The Court of Appeal in England and Wales ruled that the extradition to the United States of Julian Assange, founder of WikiLeaks and one of the most prominent whistleblowers of our time, was lawful on December 10. According to the verdict, Assange will be extradited to the United States, where he faces up to 175 years behind bars on 18 counts.
Since 2012, Julian Assange has been hiding at the Ecuadorian Embassy in London, initially in connection with Sweden’s demands to extradite him in four cases of rape (in some cases, the stumbling block was the Australian’s lack of a condom, despite mutual consent to sex in general, moreover, all of these claims have now expired).
Assange himself reasonably assessed the extradition attempts as politically motivated and related primarily to his investigative activities as part of the WikiLeaks leaks resource, which “leaked” massifs of classified information into the public domain, primarily about American military operations abroad.
The United States began to insist on the extradition of the whistleblower more and more, and those who had previously been closely interested in his personality (in fact, Assange feared Sweden as a transit point on the way to America).
Nevertheless, the Ecuadorian embassy continued to harbor the disgraced whistleblower, and it was legally impossible to “smoke” him out of the diplomatic mission in London, despite the rumors circulating about an alleged assault.
Assange’s relations with seemingly benevolent Ecuadorians escalated against the background of the so-called “Skripal case” in 2018. The founder of WikiLeaks pledged, while on the territory of the Ecuadorian embassy, not to make assessments of international events, but reacted to the incident in Salisbury by posting on a social network, after which he was deprived of access to the Internet, and later completely transferred to British law enforcement agencies and first placed in a police station, and then to Belmarsh prison.
While still living in the Ecuadorian embassy, Assange fathered two children from his legal team member Stella Maurice.
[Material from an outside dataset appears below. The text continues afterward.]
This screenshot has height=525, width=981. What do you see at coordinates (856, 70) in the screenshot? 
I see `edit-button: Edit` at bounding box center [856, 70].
And more recently, in November, he was allowed to marry Maurice in prison. The bride called the current court decision to extradite her 50-year-old fiancé to America “a big mistake of justice.”
In September 2020, Assange appeared before a British court in a case of possible extradition to the United States on charges of 18 counts formulated by the American Themis and “pulling” a total of 175 years in prison. These numbers are not surprising for the United States judiciary. They create a dual picture: the prosecution understands that the convicted person will not be released anyway, while the defense can, in theory, endlessly try, one by one, to remove items from the client’s criminal dossier.
In the United States, Assange is accused, inter alia, of espionage and conspiracy to obtain and disclose information on national defense issues after the publication on Wikileaks of hundreds of thousands of leaked documents related to the fighting in Afghanistan and Iraq. American prosecutors claim that his actions endangered the lives of US intelligence agents in several countries.
In January 2021, a London court refused to extradite Assange to the United States. However, in the summer, the Supreme Court upheld the right of the US Department of Justice to appeal the decision.
The London court hearings on Assange have already taken place on October 27-29, gathering many of his supporters. However, the extradition case never came to a final verdict. Many doubted that the flight across the Atlantic would be allowed due to the defendant’s deteriorating health. But in the end, a British court upheld Washington’s claims.
However, judging by media reports, the point in the extradition case has not yet been put. The case will be sent back to the lower court for a rehearing. The losing party has the option of requesting a final decision from the UK Supreme Court. In any case, while awaiting his fate, Julian Assange will be kept in custody.